Happy New Year – surely it has to be better than last year! I did my usual tradition of fixing mochi rice cakes for breakfast, considered by the Japanese a good luck food to start the year off right, if you don’t choke on the super-gooey things. For the first time I also fixed “toshikoshi” soba soup late on New Year’s Eve. Eating soba requires biting (breaking) the long soba noodles, symbolizing the breaking away from the old year. Yes, be gone 2020!
Of course I did the “o-souji” the last days of December. This is the “big clean” of the house to sweep away the old dirt —and get ready for the new! In Japanese Shinto belief, osouji is for deep cleaning the house to welcome the spirit of the new year. This is not just vacuuming and dusting, but cleaning everything that is not part of the normal cleaning routine—curtains, blinds, top of fridge, ceiling fan blades, light fixtures. It’s exhausting! It can also include getting rid of things you don’t use or are tired of. I don’t remember my mother doing much of this, but she did insist on changing the bedsheets on New Year’s Eve day. Osouji also symbolizes putting the past “dirt” behind you to start your life afresh.

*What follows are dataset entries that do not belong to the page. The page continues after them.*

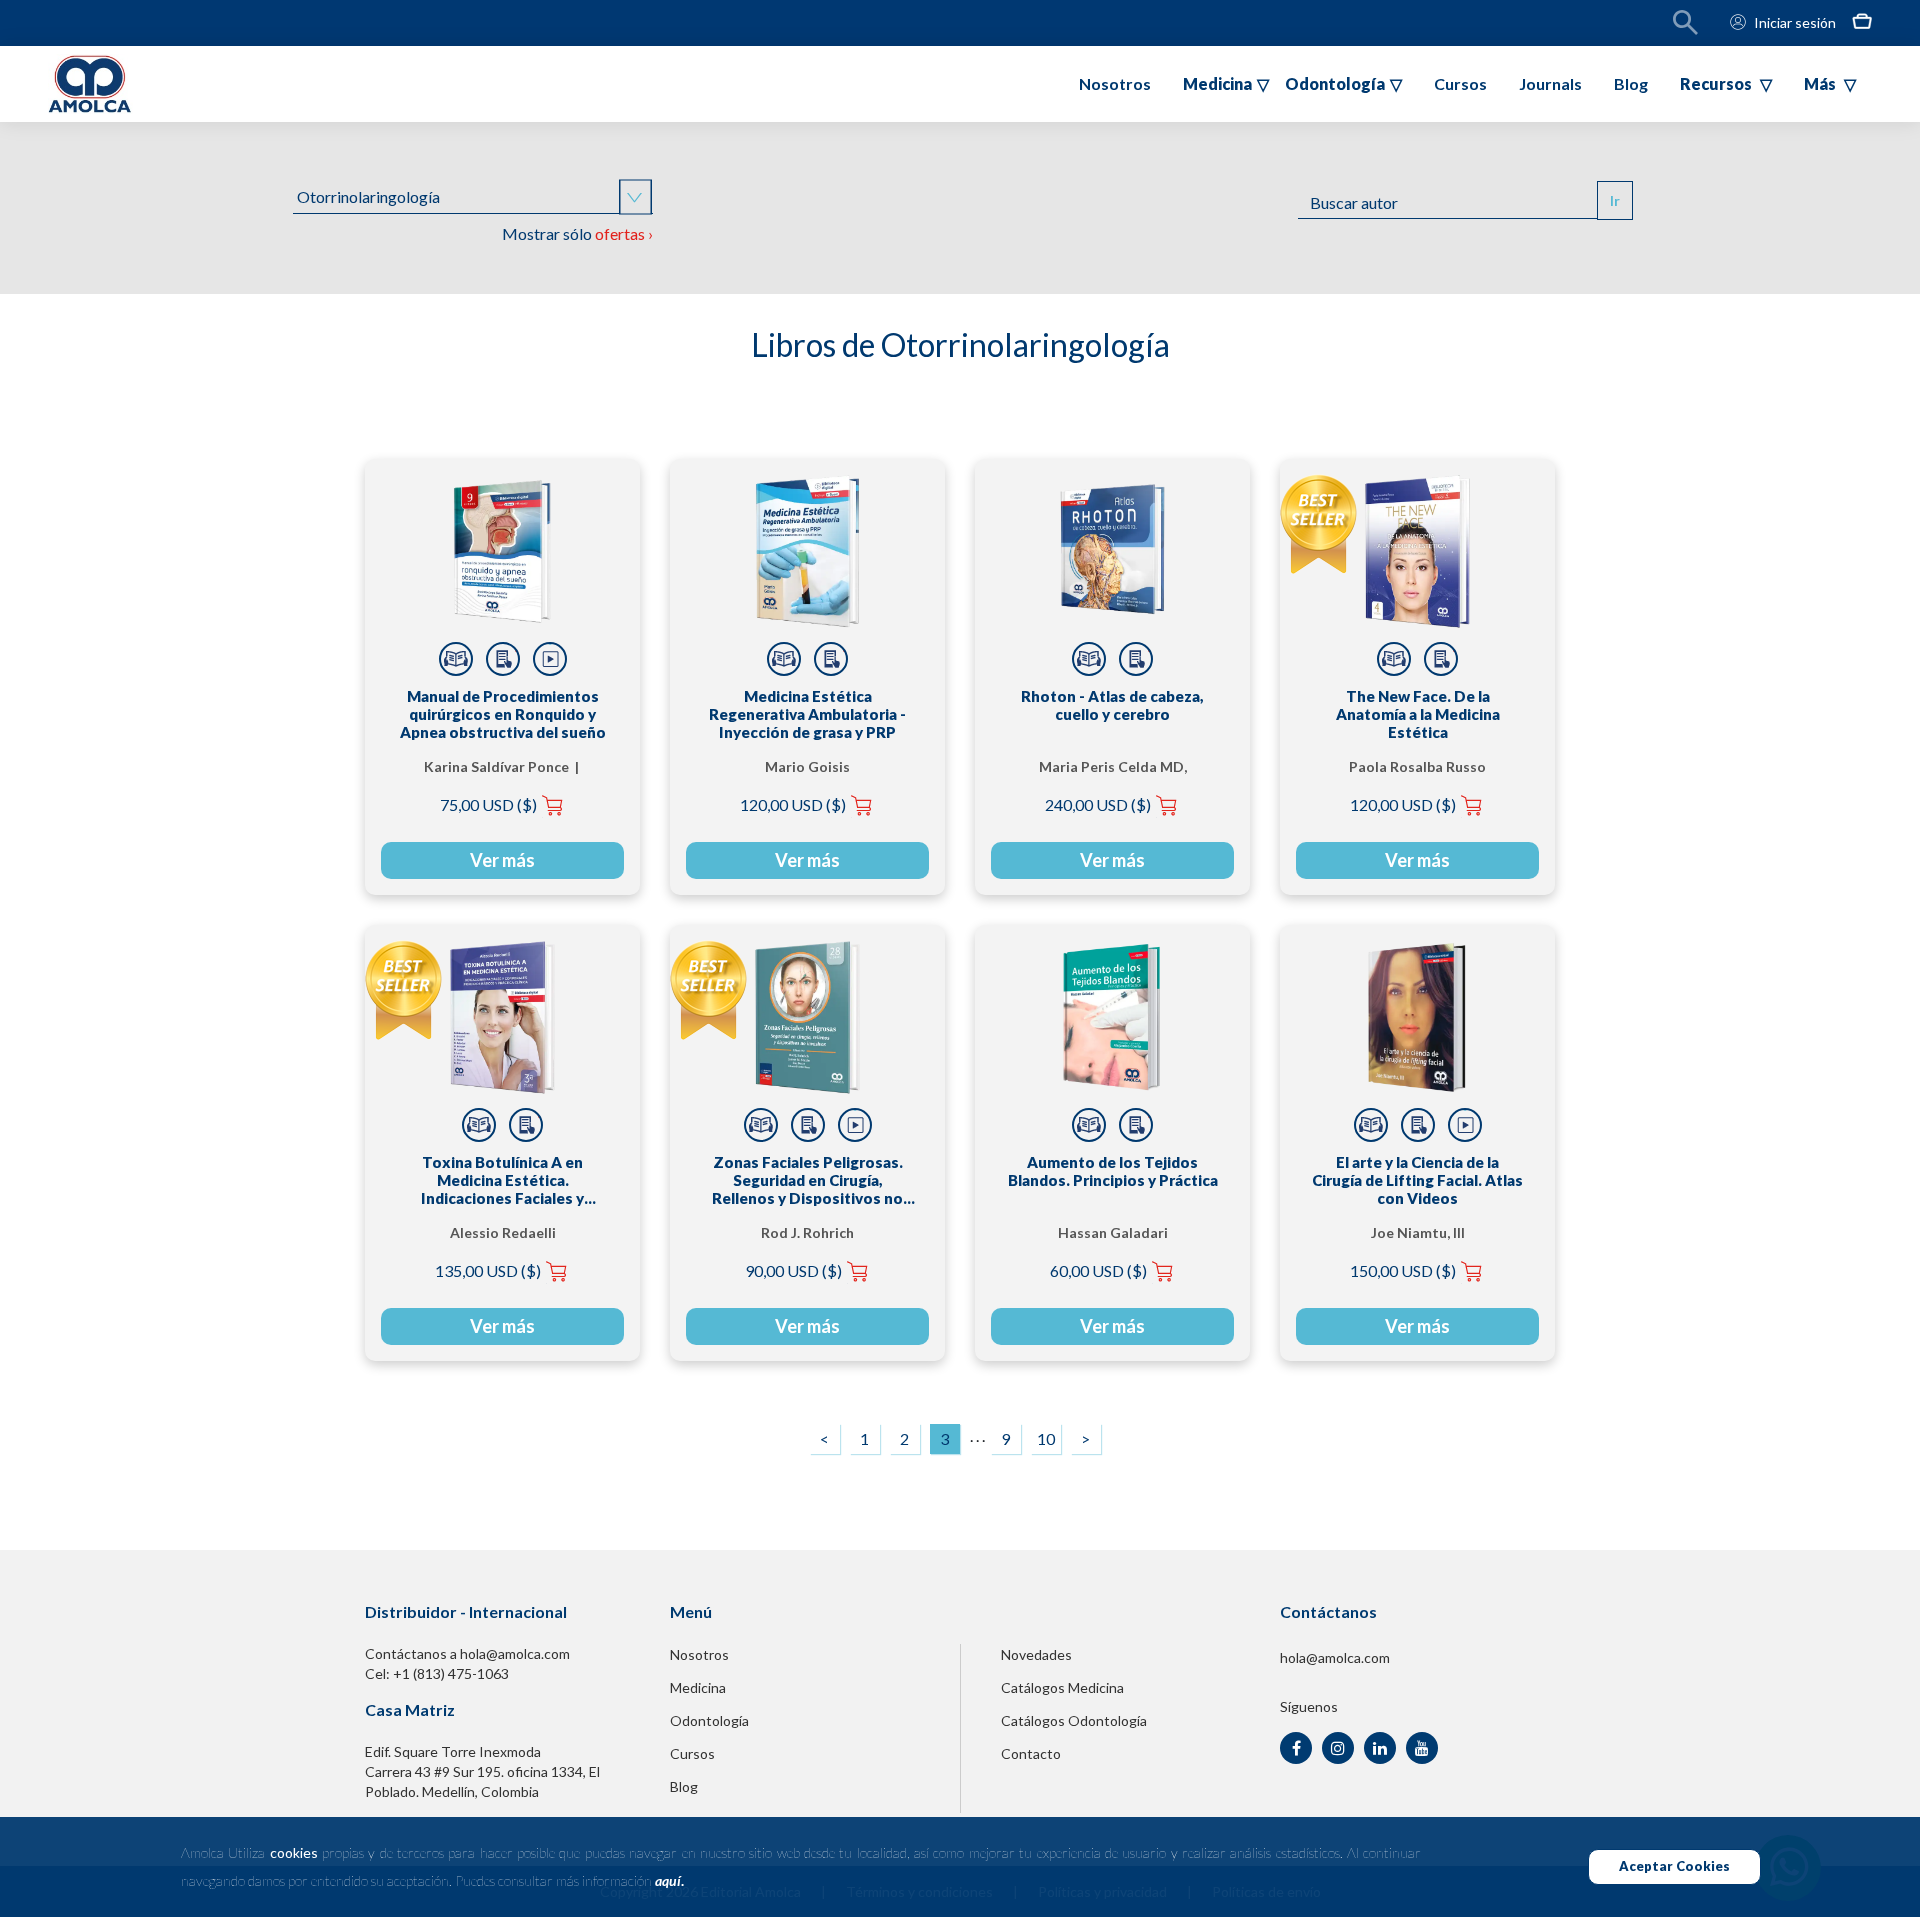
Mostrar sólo (577, 233)
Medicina (698, 1687)
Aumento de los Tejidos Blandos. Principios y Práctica (1113, 1171)
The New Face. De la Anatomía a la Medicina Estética (1418, 714)
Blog (1631, 83)
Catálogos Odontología (1074, 1720)
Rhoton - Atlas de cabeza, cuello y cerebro (1112, 705)
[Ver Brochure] (503, 659)
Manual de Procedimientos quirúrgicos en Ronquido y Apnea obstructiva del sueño (503, 714)
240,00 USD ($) (1098, 804)
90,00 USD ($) (793, 1270)
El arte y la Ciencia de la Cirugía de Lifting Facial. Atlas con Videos (1417, 1180)
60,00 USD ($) (1098, 1270)
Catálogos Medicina (1062, 1687)
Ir (1615, 200)
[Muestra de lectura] (456, 659)
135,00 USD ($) (488, 1270)
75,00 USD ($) (488, 804)
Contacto (1031, 1753)
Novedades (1036, 1654)
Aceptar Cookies (1674, 1866)
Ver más (502, 860)
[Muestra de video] (550, 659)
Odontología (709, 1720)
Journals (1550, 83)
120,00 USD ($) (793, 804)
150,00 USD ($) (1403, 1270)
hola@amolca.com (1335, 1657)
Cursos (1460, 83)
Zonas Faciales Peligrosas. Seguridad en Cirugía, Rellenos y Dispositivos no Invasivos (807, 1180)
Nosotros (1115, 83)
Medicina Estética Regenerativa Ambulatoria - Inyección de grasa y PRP (807, 714)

While these New Year traditions won’t change anything, they do bring hope and the awareness that a fresh start is possible. During these especially trying and difficult times, this new year brings hope for good health as well as good luck, hope for a miracle that people will behave nicer and with respect for others, hope for the US to not be torn apart (even further) by poisonous politics. Wishful thinking, I know, but I’d be willing to eat more mochi rice cakes and keep finding things to clean if that would help. And I’ll be praying.